### Text passage
Being a Genius - sometimes

What is genius?

Our interest in this question was piqued by reading Pragmatic Thinking and Learning by Andy Hunt. This book begins with the idea that your brain is a machine (or a computer) and that you can get the most out of it by running it properly. Rather than resorting to energy drinks etc., Hunt discusses the habits that can help make you "smarter". Two ideas we took away from the book that have been especially helpful are the "ideas book" and "Mind Maps".

The "idea book" is a small notebook you carry around with you to write your ideas down in as they come to you. Most of us have ideas all day long but never retain them, much less act on them. Every day, you should set aside time to review the ideas in your book, expand on them, discard the unworkable ones and determine next steps for the workable ones. The overall effect of this is to keep you moving forward with your ideas.

A "Mind Map" is a drawing that helps you visualize the way ideas are connected in your brain. It is quite literally meant to be a map of your mind, or least the part of it that is concerend with some topic. We've used them here at realgenius and have found that they tend to bring ideas to our attention that might otherwise have gone unnoticed.

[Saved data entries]
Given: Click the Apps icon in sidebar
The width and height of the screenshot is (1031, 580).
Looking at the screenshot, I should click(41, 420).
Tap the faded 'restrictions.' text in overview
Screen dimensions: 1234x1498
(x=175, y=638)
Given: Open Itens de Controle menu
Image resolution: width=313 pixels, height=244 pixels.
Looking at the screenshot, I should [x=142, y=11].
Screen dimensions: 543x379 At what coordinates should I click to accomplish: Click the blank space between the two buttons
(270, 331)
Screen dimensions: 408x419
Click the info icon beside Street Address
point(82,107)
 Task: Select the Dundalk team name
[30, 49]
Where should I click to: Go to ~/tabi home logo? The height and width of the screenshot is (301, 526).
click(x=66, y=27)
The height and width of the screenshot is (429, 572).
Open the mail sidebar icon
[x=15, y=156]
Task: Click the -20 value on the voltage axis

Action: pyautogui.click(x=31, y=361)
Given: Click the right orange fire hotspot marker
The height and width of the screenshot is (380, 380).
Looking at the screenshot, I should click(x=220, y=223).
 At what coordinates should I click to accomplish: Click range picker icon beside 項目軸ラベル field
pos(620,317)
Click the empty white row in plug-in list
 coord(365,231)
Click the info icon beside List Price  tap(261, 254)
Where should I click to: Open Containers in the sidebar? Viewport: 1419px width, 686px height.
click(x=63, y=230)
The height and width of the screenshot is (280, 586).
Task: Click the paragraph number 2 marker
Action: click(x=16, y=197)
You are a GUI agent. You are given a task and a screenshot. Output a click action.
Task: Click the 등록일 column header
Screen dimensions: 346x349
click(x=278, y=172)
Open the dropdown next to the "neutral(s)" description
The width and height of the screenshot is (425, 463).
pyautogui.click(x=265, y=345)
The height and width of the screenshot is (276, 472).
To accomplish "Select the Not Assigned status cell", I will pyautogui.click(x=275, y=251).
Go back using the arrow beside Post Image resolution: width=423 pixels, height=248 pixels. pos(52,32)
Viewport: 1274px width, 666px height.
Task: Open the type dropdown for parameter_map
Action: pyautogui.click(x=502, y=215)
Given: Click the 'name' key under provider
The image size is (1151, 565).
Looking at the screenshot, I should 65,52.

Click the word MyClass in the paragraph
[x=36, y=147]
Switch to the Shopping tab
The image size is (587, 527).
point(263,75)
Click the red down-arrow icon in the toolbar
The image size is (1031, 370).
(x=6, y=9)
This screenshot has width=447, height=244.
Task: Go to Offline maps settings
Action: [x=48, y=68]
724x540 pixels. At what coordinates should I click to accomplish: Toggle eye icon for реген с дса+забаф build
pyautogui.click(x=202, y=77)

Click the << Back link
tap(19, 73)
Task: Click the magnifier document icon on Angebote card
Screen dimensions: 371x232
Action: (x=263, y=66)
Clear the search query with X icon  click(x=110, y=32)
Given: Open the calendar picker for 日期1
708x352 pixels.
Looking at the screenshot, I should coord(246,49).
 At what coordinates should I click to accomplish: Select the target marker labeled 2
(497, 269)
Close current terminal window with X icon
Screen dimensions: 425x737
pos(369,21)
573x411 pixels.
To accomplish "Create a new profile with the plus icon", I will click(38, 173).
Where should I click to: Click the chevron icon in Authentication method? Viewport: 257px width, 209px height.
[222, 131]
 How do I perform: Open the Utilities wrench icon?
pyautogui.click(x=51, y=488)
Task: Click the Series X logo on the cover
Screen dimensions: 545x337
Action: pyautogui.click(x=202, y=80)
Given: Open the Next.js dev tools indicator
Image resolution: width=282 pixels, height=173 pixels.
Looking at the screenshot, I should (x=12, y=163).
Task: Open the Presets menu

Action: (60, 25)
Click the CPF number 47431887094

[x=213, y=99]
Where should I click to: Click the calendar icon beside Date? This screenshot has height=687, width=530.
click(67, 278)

### Tasks to complete
1. Answer these questions from the text on genius:
(a) Who is the author of Pragmatic Thinking and Learning?
(b) How often should you review the ideas in your idea book?
(c) What does a Mind Map help you visualize?
2. Continue the text on genius from the point where it stops.
The saved data entries are separate material and have no connection to the text on genius.

### Answers to the tasks
1.
(a) Andy Hunt
(b) Every day
(c) The way ideas are connected in your brain

2.
Another very good book that's been making the rounds here recently is Davind Shenk's The Genius In All Of Us. Shenk reexamines the role of genetics in genius arguing, convincingly that it is behavior, commitment and passion that gives rise to what we call genius, not good genes. Also discussed is the "10,000 hours" theory which says that it takes about 10K hours of disciplined, focused study and pratice to achieve mastery in any field. It doesn't matter what the field is, from cooking to quantum physics, it'll take you about 10K hours to become a master. The 10K theory is also discussed in Andy Hunt's book, by the way.

Shenk maintains a blog for the book here.

The 10,000 Hour theory was popularized by Malcom Gladwell. About his book Outliers, Publisher's Weekly said:

     "Outliers begins with a provocative look at why certain five-year-old boys enjoy an advantage in ice hockey, and how these advantages accumulate over time. We learn what Bill Gates, the Beatles and Mozart had in common: along with talent and ambition, each enjoyed an unusual opportunity to intensively cultivate a skill that allowed them to rise above their peers."     

Towards the end of the book, Gladwell makes the following statement that we heartily agree with:

     "To build a better world we need to replace the patchwork of lucky breaks and arbitrary advantages that today determine success...with a society that provides opportunities to all."     

If this statement seems outrageous or foolish, we encourage you to go read Outliers and judge for yourself the three hundred pages of gathered research with which Gladwell leads up to this statement.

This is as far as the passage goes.